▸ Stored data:
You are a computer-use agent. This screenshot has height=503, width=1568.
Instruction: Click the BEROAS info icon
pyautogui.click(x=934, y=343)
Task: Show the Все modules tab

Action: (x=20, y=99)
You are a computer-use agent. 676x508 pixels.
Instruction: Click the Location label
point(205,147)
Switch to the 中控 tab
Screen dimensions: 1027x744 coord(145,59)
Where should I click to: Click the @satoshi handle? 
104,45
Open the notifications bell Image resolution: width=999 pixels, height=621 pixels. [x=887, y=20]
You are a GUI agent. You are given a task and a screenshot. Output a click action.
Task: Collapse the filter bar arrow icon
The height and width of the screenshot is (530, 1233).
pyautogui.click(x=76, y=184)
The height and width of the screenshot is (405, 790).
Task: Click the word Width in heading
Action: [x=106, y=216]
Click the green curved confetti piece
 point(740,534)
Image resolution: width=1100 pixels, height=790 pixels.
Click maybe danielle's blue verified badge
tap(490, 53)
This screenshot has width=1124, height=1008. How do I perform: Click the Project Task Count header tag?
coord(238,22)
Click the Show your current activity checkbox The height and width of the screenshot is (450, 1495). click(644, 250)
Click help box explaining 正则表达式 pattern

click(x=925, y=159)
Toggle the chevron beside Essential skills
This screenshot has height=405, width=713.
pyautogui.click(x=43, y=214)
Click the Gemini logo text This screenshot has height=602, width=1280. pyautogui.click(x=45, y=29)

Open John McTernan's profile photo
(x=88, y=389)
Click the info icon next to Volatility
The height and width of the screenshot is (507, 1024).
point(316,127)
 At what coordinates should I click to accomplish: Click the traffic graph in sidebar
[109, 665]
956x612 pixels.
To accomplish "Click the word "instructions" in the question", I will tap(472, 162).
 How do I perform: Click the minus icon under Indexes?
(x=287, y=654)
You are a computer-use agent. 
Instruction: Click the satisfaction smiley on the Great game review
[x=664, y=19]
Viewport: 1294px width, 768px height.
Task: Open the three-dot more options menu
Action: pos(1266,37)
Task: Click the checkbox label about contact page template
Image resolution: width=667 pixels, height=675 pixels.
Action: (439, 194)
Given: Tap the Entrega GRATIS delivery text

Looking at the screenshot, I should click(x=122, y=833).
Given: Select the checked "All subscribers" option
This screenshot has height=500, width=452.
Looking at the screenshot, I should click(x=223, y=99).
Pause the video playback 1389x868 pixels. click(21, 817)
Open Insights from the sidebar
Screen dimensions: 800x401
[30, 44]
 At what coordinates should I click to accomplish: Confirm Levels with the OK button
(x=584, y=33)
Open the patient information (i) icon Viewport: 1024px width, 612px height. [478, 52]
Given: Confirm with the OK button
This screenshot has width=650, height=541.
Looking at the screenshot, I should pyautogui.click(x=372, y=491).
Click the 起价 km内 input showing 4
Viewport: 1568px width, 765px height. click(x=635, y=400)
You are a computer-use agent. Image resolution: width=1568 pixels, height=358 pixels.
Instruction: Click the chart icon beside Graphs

▸ WHAT IS REQUIRED: In the entries above, how many lines include the word "beside"? Only the number should be given.

▸ COMPLETED EXERCISE: 2